REQUIRED WORK —
Pictures aside, copy every record word for word.

═══ RECORDS FOR THE TASK ═══

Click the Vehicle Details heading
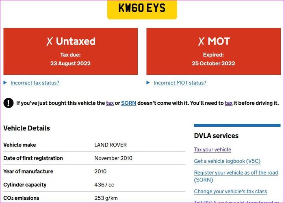284x203 pixels. click(27, 128)
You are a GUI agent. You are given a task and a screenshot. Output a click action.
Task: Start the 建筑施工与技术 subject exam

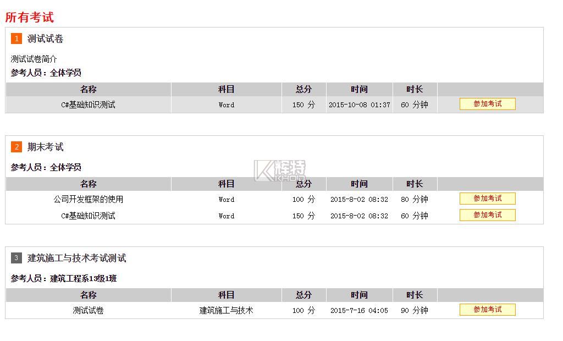487,310
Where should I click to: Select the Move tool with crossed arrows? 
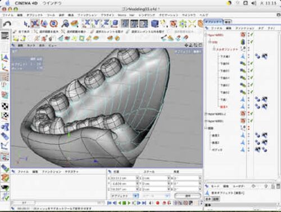[x=35, y=24]
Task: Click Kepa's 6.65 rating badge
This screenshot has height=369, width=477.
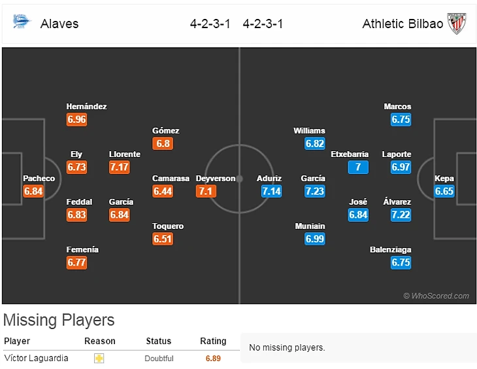Action: click(x=445, y=191)
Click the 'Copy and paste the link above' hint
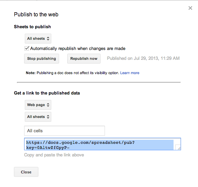Screen dimensions: 198x187 [x=54, y=155]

═══

EXERCISE ANSWER —
Click the Vehicle Details heading
284x203 pixels. click(27, 128)
You are a GUI agent. You are given a task and a screenshot. Output a click action.
Task: Start the 建筑施工与技术 subject exam

487,310
Where should I click to: Select the Move tool with crossed arrows? 
[x=35, y=24]
Task: Click Kepa's 6.65 rating badge
This screenshot has height=369, width=477.
Action: click(x=445, y=191)
Click the 'Copy and paste the link above' hint
Screen dimensions: 198x187 [x=54, y=155]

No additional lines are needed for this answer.